Created attachment 1123222 [details]
Live Merge post-merge failure repair script.
In 3.6 we introduced a new step in Live Merge to verify image removal. There was a bug in the flow (bug 1302215), and if Live Merge fails at this point then manual fixup of the database is required to complete what the Live Merge code would have otherwise done by itself.
Because the series of database queries is somewhat complex, we've provided a .sql script that can be run to perform these changes which you can find attached to this bug.
First, please verify that the image was removed on the vdsm side by investigating the logs or otherwise verifying that the image in question has been removed from the storage.

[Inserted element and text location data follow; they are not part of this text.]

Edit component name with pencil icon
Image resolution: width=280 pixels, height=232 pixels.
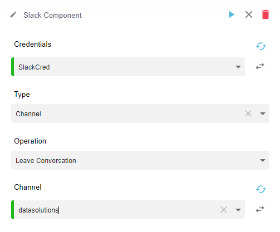(13, 14)
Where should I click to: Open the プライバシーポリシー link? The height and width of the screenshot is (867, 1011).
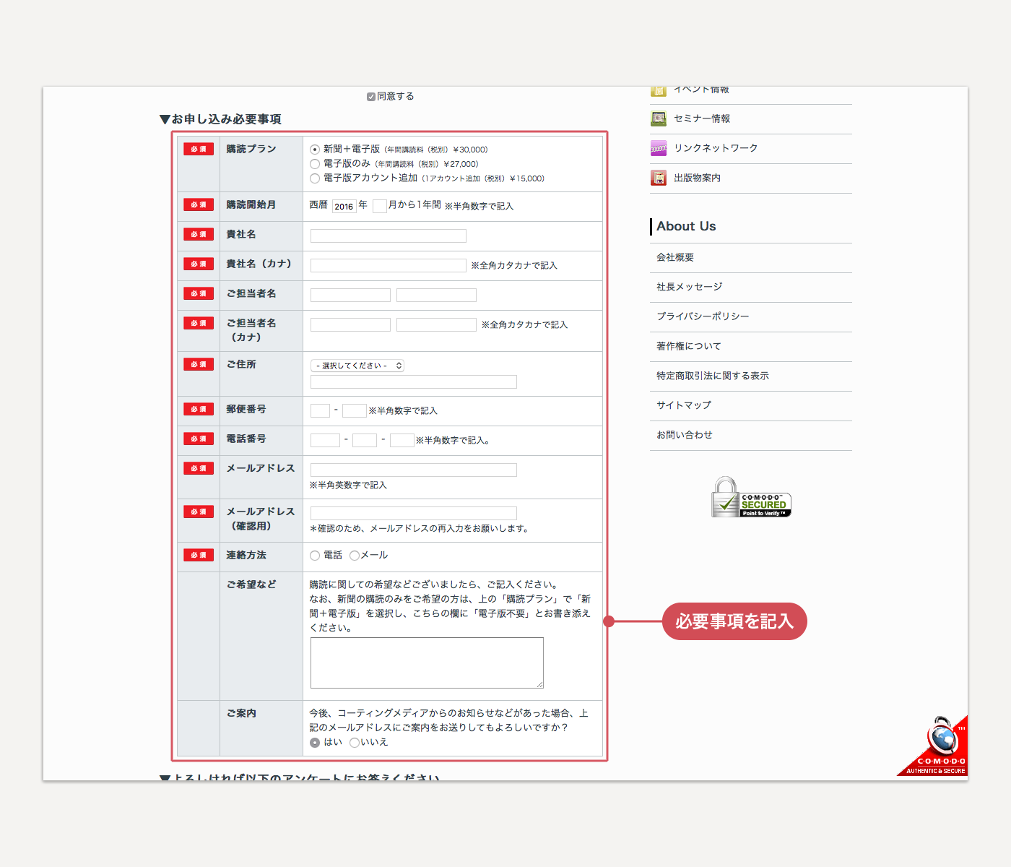702,316
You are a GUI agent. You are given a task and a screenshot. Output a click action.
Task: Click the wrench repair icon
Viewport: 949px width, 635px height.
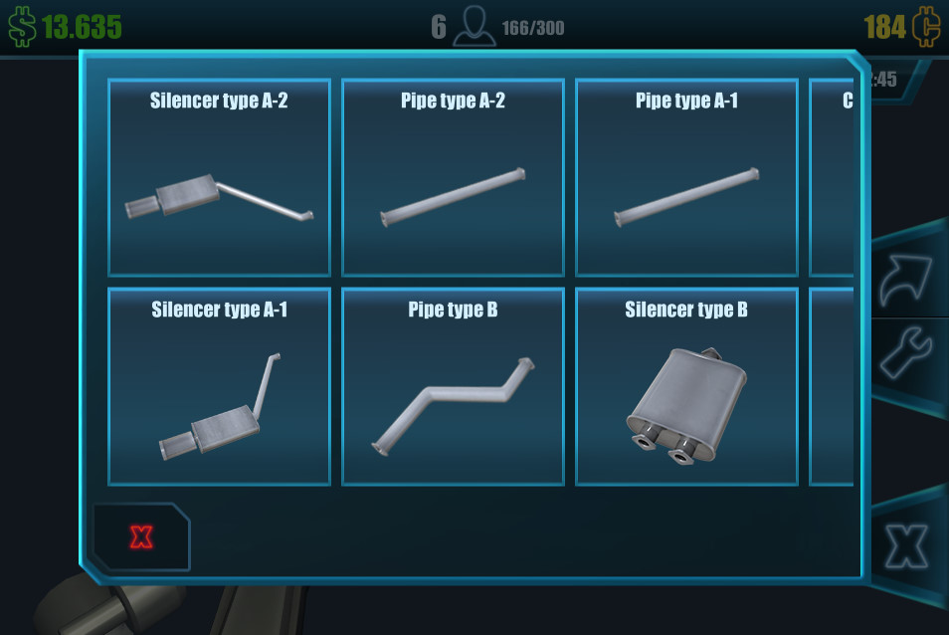pos(905,353)
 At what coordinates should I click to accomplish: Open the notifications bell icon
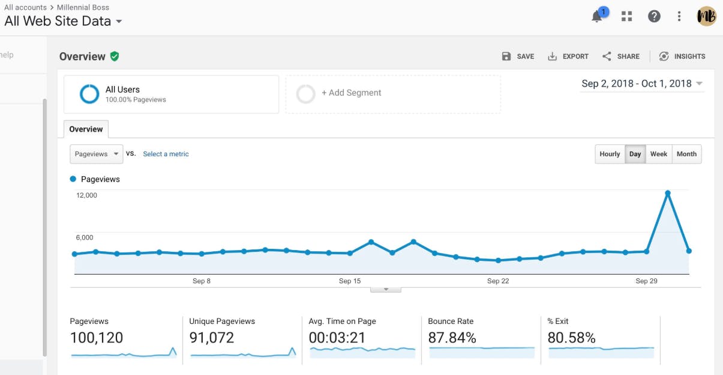point(598,16)
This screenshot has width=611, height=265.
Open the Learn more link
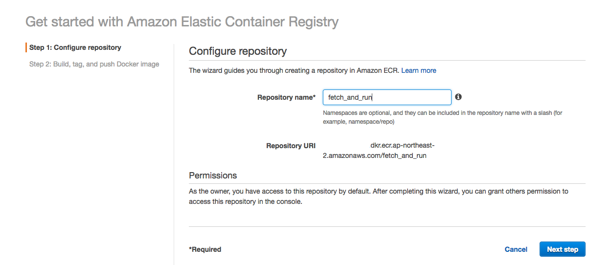point(418,70)
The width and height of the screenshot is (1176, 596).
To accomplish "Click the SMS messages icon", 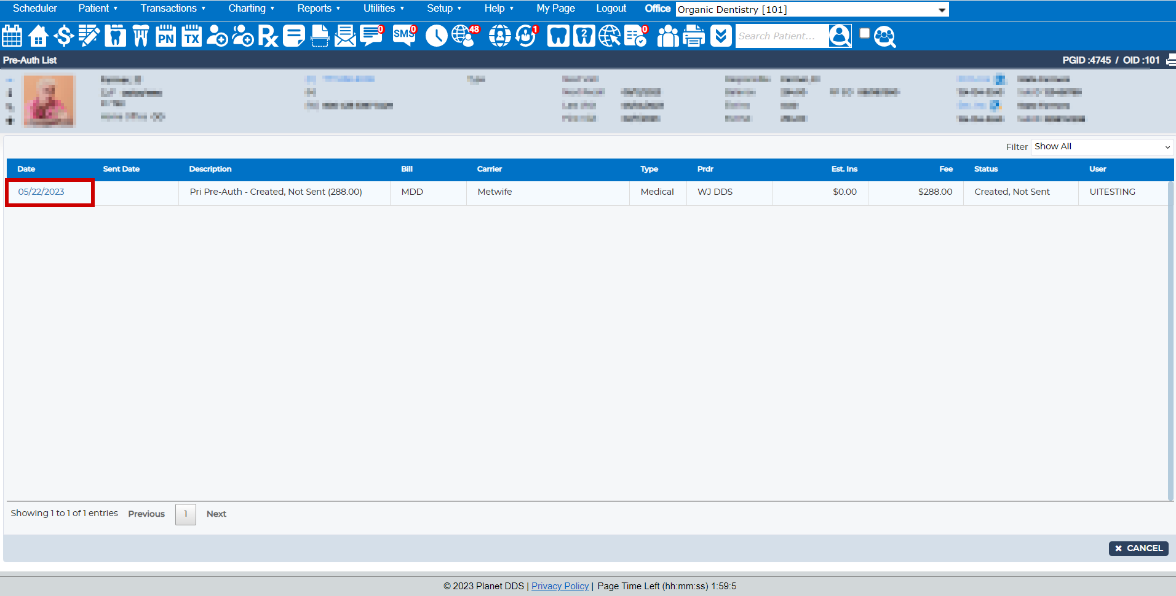I will (404, 36).

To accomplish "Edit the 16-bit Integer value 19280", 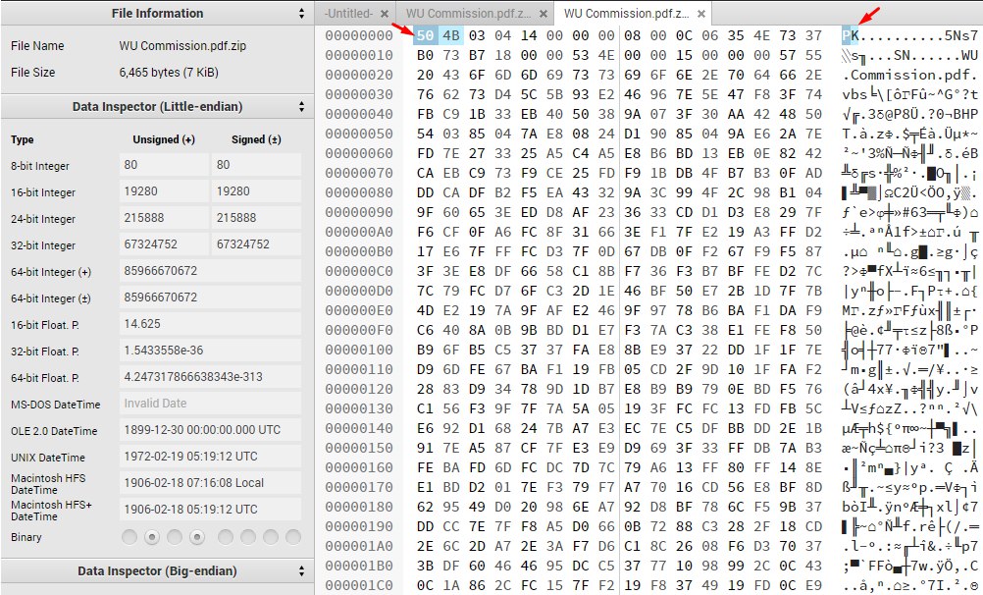I will 162,189.
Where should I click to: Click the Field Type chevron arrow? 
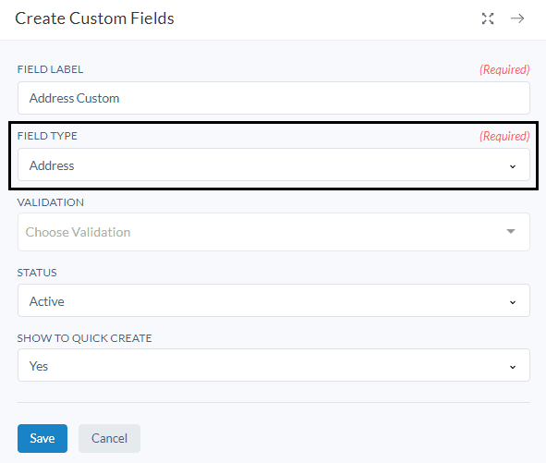[x=512, y=166]
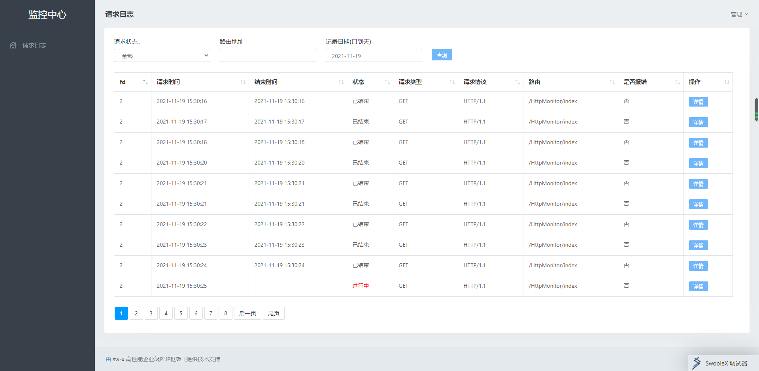Open 详情 for the 进行中 request
This screenshot has height=371, width=759.
(698, 287)
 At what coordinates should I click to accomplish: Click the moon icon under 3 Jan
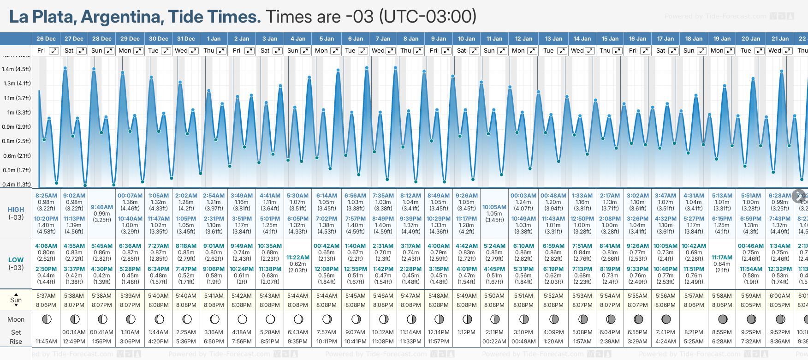(x=270, y=319)
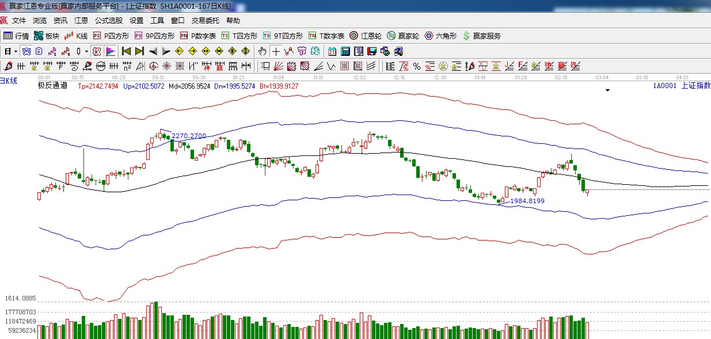The width and height of the screenshot is (711, 339).
Task: Open the 交易委托 menu
Action: click(205, 21)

The image id to check can be retrieved from the engine logs, described below.
Here is how to use the script, copied from a comment on the above bz with minor modifications:
=== Begin instructions ===
Because the cleanup for this is difficult, I wrote a sql script that can be used which performs the database updates done at the end of a successful Live Merge.
It's appropriate to use if Live merge fails with a message like the following in your engine log:
2016-02-09 15:09:43,220 ERROR [org.ovirt.engine.core.bll.DestroyImageCheckCommand] (pool-7-thread-4) [6ab159d3] The following images were not removed: [11aedd61-b3a7-46ae-b7d4-982e9e58b863]
2016-02-09 15:10:43,214 ERROR [org.ovirt.engine.core.bll.RemoveSnapshotSingleDiskLiveCommand] (DefaultQuartzScheduler_Worker-62) [91baf933] Failed child command status for step 'DESTROY_IMAGE_CHECK'
In this instance, you would run the below commands with the following:
VM_NAME = the name of the VM with the snapshot you were removing
SNAPSHOT_DESC = the description of the snapshot you were removing
IMAGE_ID = the image from the above log message, e.g. 11aedd61-b3a7-46ae-b7d4-982e9e58b863
(Note: be careful to choose the right image id! If it's wrong, this
script will remove references to other, possibly valid images. It
performs some verification, but can't guard against all possibilities.)
To use it:
1. Stop engine
2. Back up your database
3. psql <dbname> -U <dbuser> < /path/to/repair_failed_merge.sql
4. psql <dbname> -U <dbuser> -c "SELECT ovirt_repair_failed_merge('VM_NAME', 'SNAPSHOT_DESC', 'IMAGE_ID')"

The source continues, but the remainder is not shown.